Assessment of a Single‐Phase Dynamic‐Boundary CFD Approach for Wave‐Induced Unsteady Aerodynamics

ABSTRACT

This study presents a validated numerical framework for predicting unsteady aerodynamic loads induced by prescribed moving boundaries using a single‐phase computational fluid dynamics (CFD) approach. Rather than explicitly resolving an air–water interface, wave‐induced effects are represented through time‐dependent deformation of a solid lower boundary within an incompressible air‐only domain. The methodology is implemented in OpenFOAM using dynamic mesh motion and is evaluated for an airfoil operating in ground effect above mechanically generated waves. Numerical predictions are compared against experimental force measurements from the DARPA Wing Over Water campaign and against corresponding two‐phase volume‐of‐fluid simulations.
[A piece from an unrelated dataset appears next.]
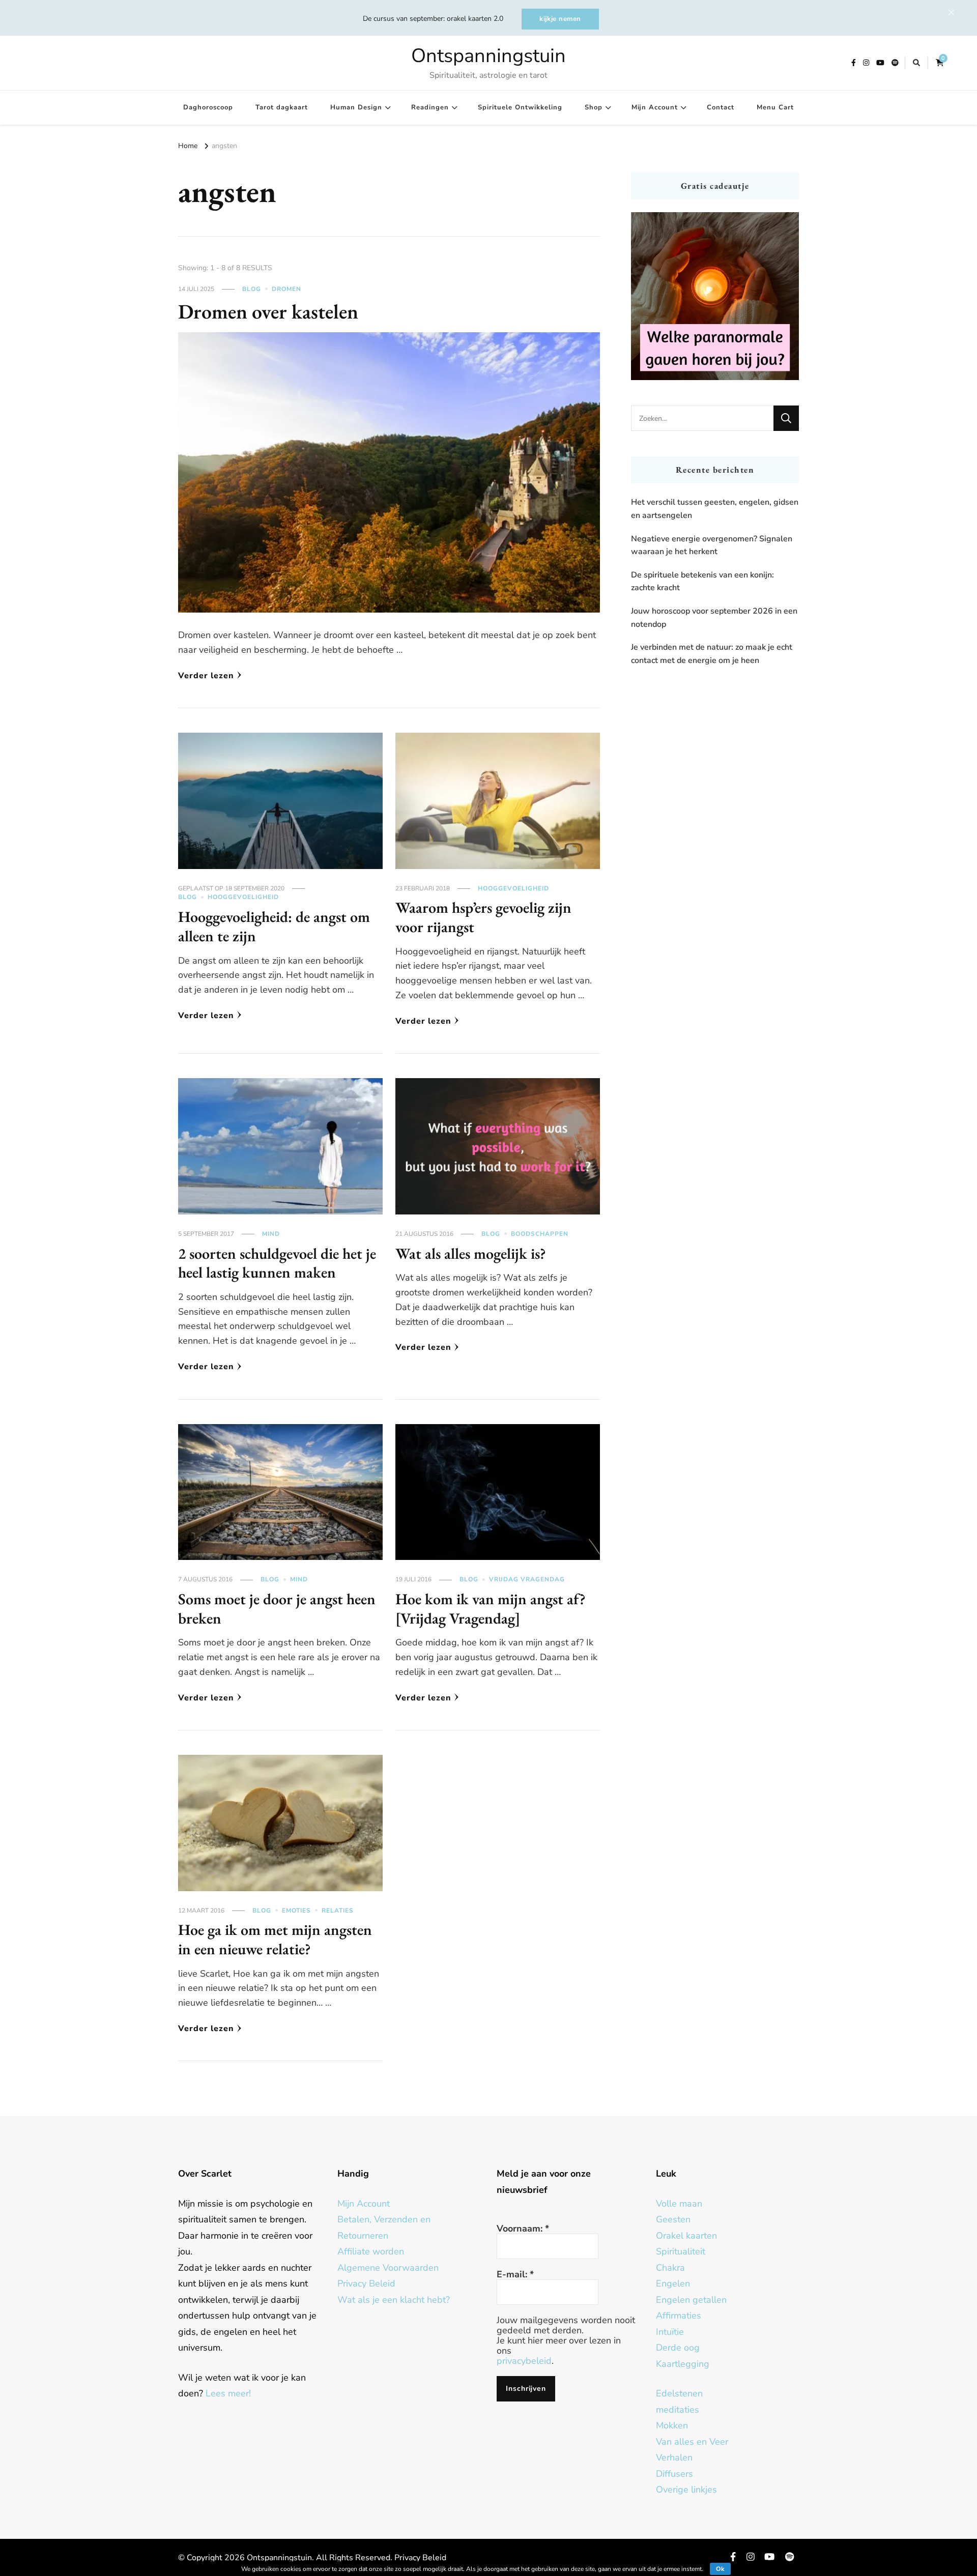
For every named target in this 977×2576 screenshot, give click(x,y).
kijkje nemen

Results show that the single‐phase dynamic‐boundary approach accurately captures the dominant unsteady lift and drag trends, including frequency and phase behavior, while providing improved numerical robustness and substantially reduced computational cost. Although localized nonlinear effects and force amplitudes are attenuated under steep wave conditions, the framework offers a practical and scalable surrogate for fully coupled multiphase simulations. The study provides quantitative guidance on the applicability and limitations of dynamic‐boundary single‐phase CFD for wave‐influenced aerodynamic flows, supporting its use in engineering analysis and parametric studies.